ハンガリーの歴史と最近の出来事
野党の反対を押し切って新たな憲法を作る。チェック機関である憲法裁判所の権限を弱める。その一方で、メディア規制を強化する――。ハンガリーで権力の一元化が進んでいる。2010年、中道右派「フィデス・ハンガリー市民連盟」が総選挙で、憲法改正に必要な「3分の2」の議席を獲得したことに端を発する。選挙での大勝は、政権に万能の力をもたらすものなのか。現地を訪ねた。
連載:ポピュリズムの欧州「オルバン編」
■新たな憲法、個人より共同体
ハンガリーの首都、ブダペスト。中央を流れるドナウの河畔にあって、ひときわ威光を放っているのが、築110年を超える国会議事堂だ。ここに、厳重に保管されているものがある。「聖なる王冠」。王国時代からの権力の象徴だ。
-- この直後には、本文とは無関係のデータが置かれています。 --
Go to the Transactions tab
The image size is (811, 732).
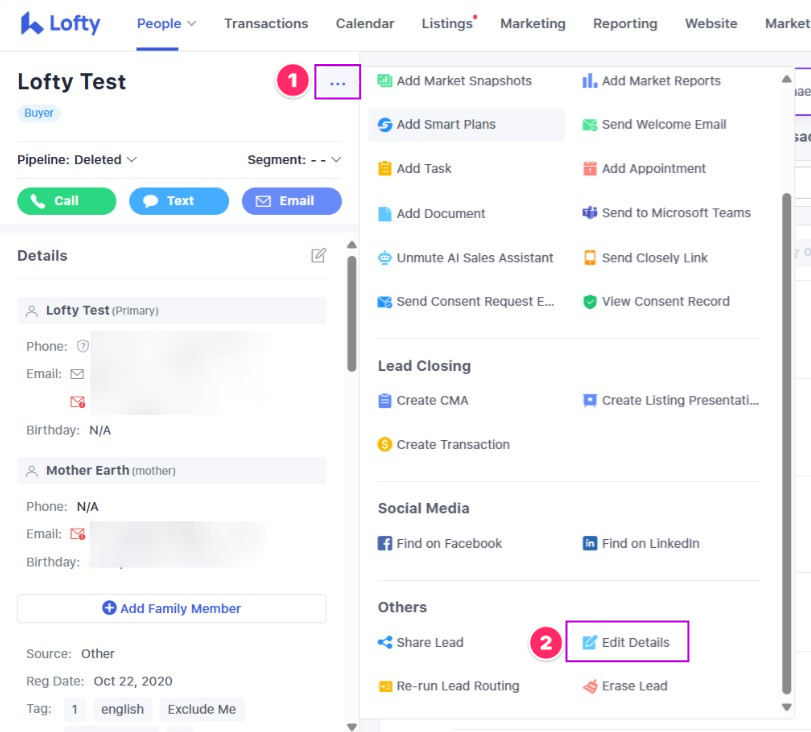point(266,23)
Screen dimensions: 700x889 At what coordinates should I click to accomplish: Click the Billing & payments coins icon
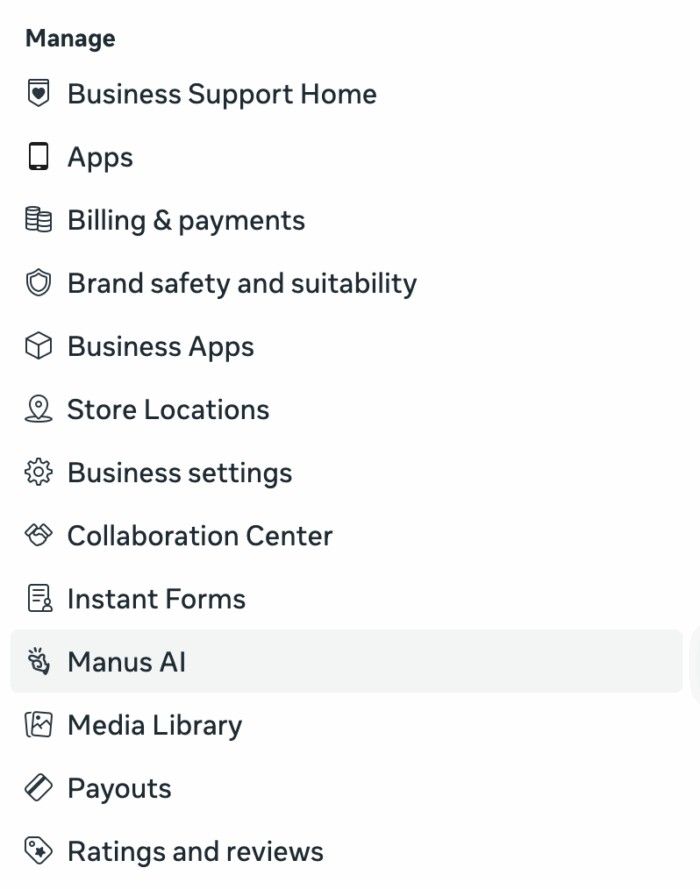pyautogui.click(x=36, y=220)
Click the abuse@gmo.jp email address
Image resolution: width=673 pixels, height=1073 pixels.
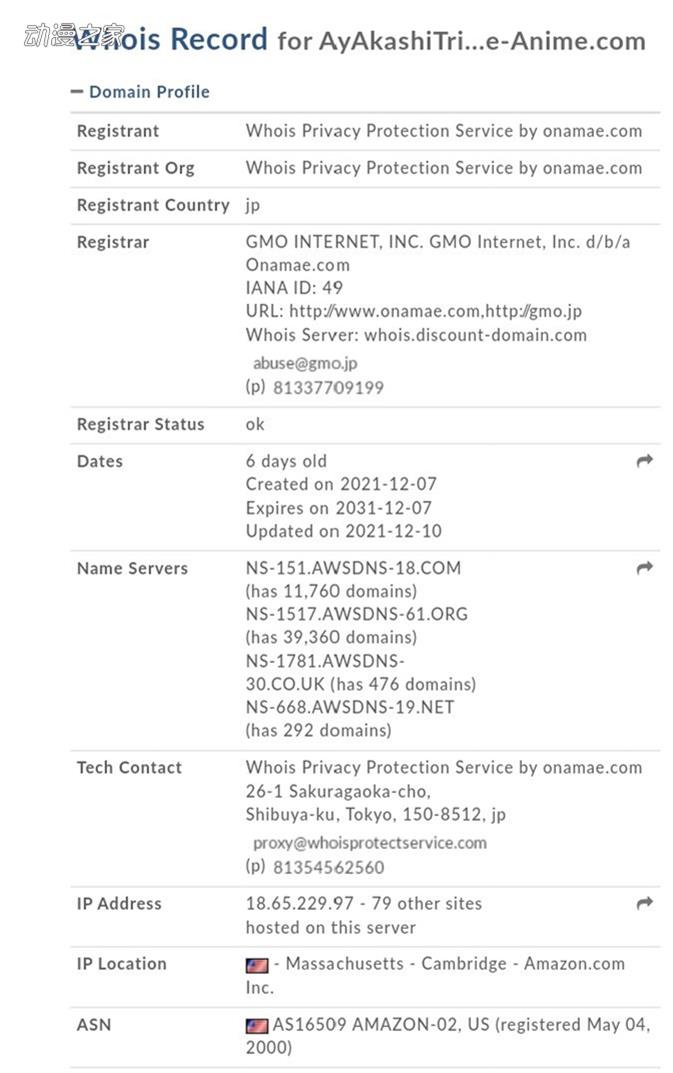pos(305,364)
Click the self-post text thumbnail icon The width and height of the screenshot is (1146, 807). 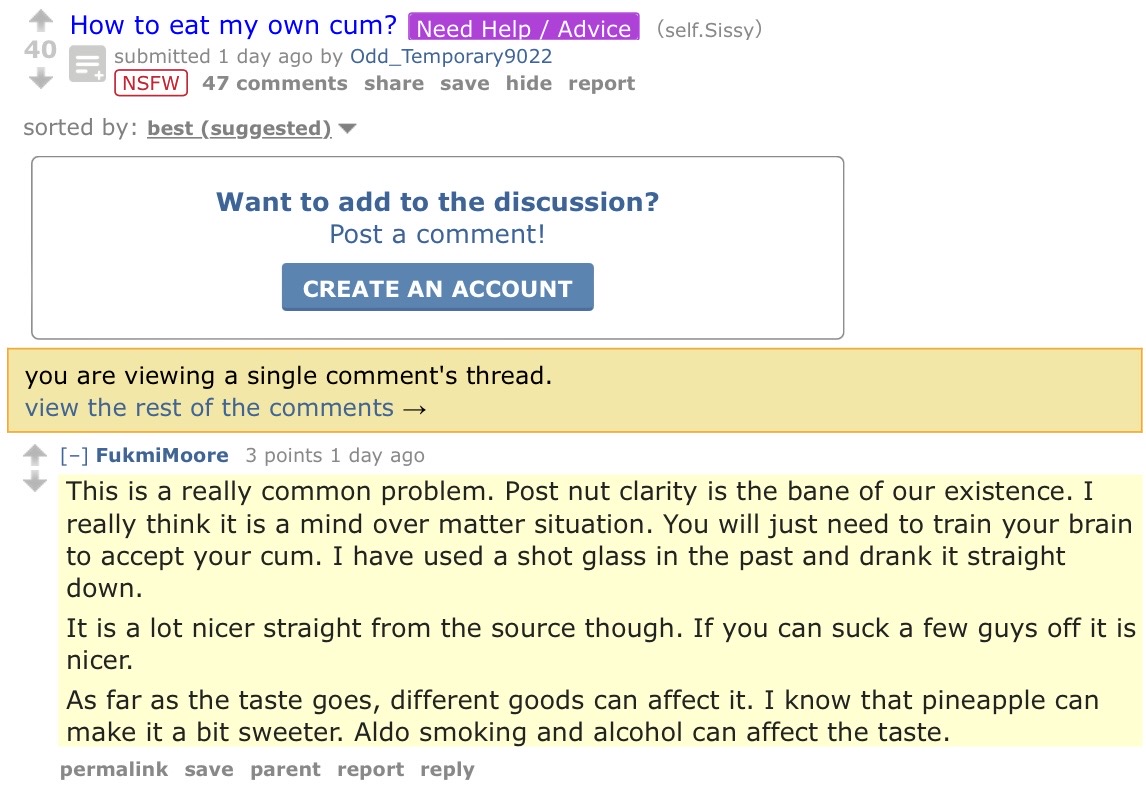87,66
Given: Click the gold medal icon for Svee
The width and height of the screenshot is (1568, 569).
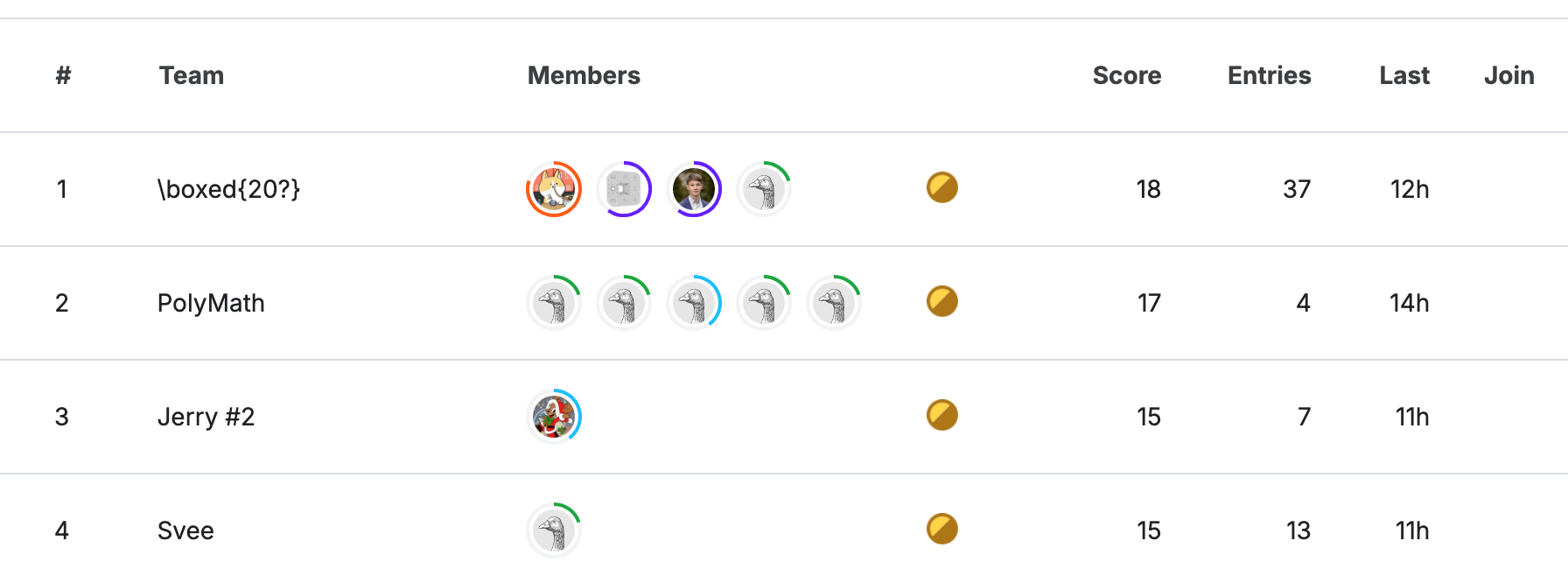Looking at the screenshot, I should click(942, 529).
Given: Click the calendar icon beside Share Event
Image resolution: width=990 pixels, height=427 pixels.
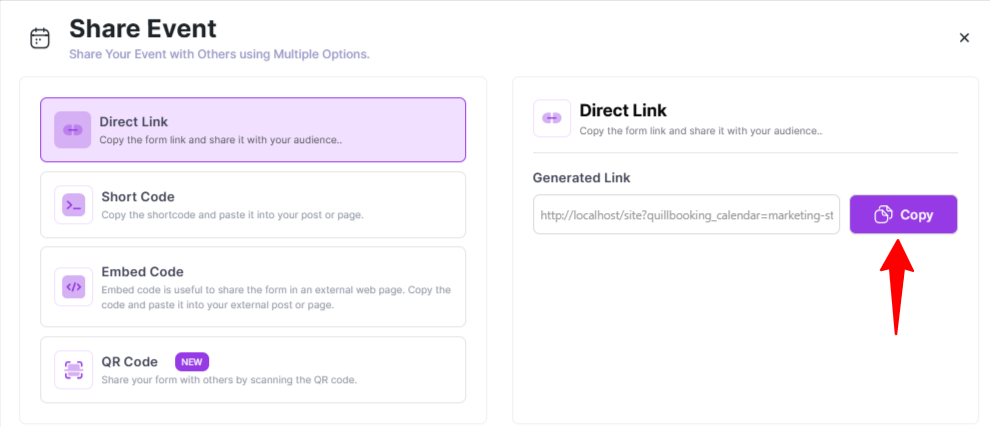Looking at the screenshot, I should [x=40, y=38].
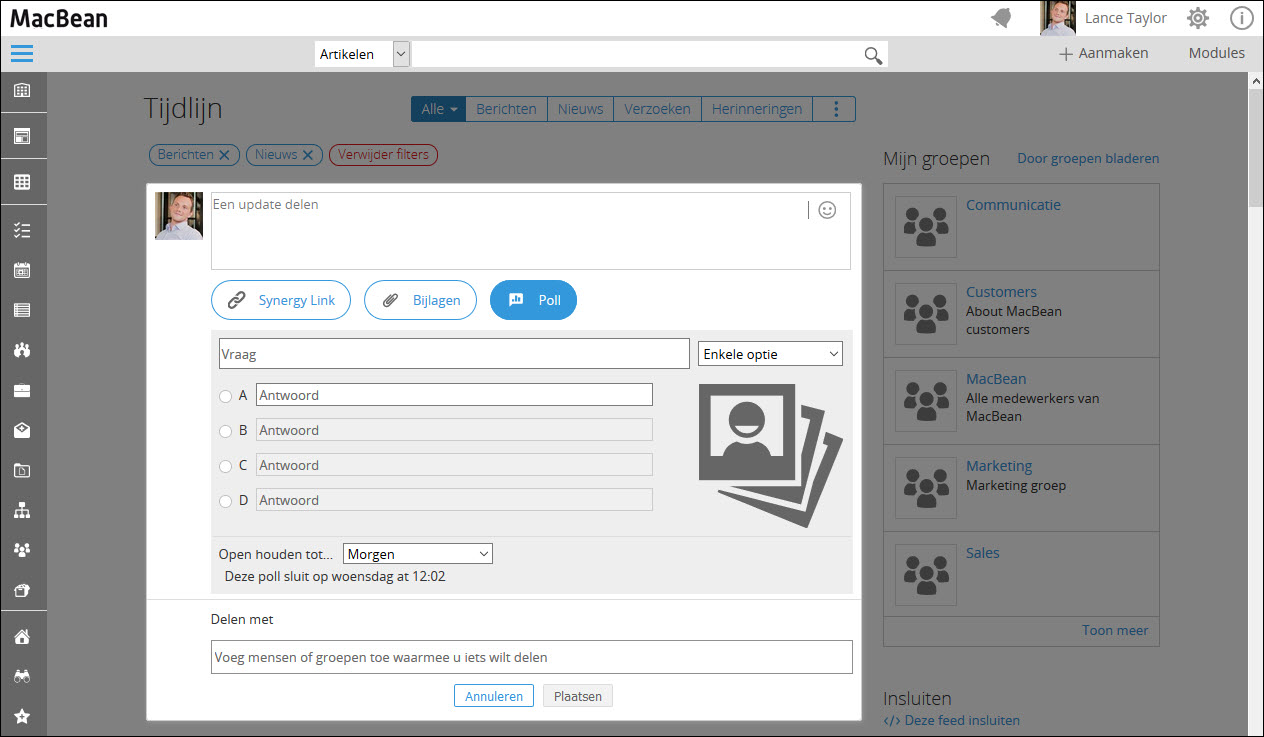Switch to the Herinneringen tab

click(x=756, y=109)
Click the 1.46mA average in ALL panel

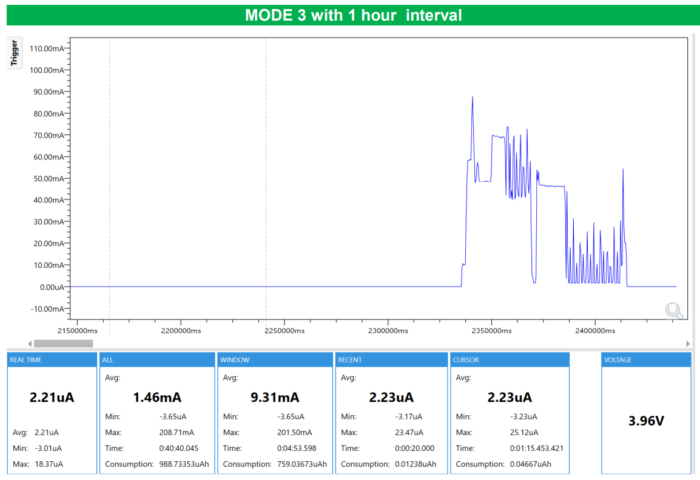(x=155, y=396)
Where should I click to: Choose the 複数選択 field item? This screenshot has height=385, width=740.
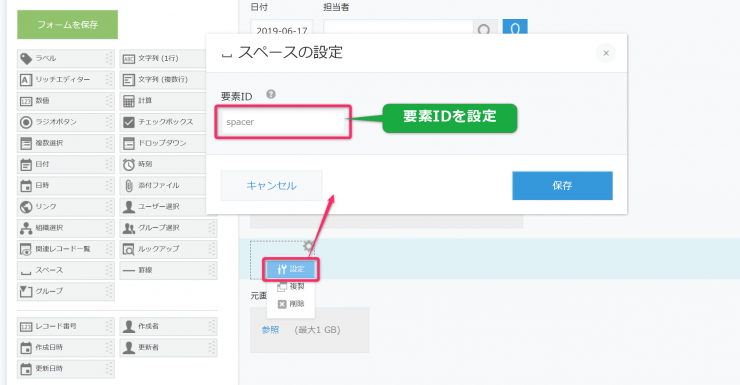coord(66,143)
2012年に施行された新憲法の前文にあたる「民族の信条」には、この王冠が登場する。「我々は……民族の統合を体現している聖なる王冠に敬意を払う」
オルバン・ビクトル党首率いるフィデスは10年、当時与党だった社会党への不信票を一挙にとりこみ、386議席のうち263議席を獲得、政権を奪還した。これを「投票所革命」と位置づけ、矢継ぎ早に憲法の部分改正を10回以上繰り返し、並行してまったく新しい憲法を制定した。
新たに憲法に盛り込まれた規定からは、個人の権利より民族や共同体を重くみる思想が浮かび上がる。
▼個人の自由は、他者との共同においてのみ、展開することができると信ずる
▼我々の共生の最も重要な枠組みが家族及び民族
▼何人も……その能力及び可能性に応じた労働の遂行により、共同体の成長に貢献する義務を負う
狙いは何か。第1次オルバン政権(98~02年)で報道官を務めた、週刊誌編集長のボロカイ・ガーボルさん(54)は言う。「経済危機が深刻化する中で、働いて国家に尽くすよう国民の価値観を変えようとした」。世界金融危機の波をもろに受け、社会党政権末期の09年、失業率は約11%に達した。
一方、憲法学者のマイティーニ・バラージュさん(41)は「民族主義的な主張は、政権が権力を強めるための一つの手段」とみる。「そればかりか、民族や共同体を強調することで、敵/味方という分断を社会に持ち込んだ。難民排斥の動きはその一例だ」
昨年夏、難民の入国を阻むため、オルバン政権が国境にフェンスを次々と作ったことは記憶に新しい。欧州連合(EU)諸国との協力を拒み、強権的な政治姿勢を象徴する出来事だった。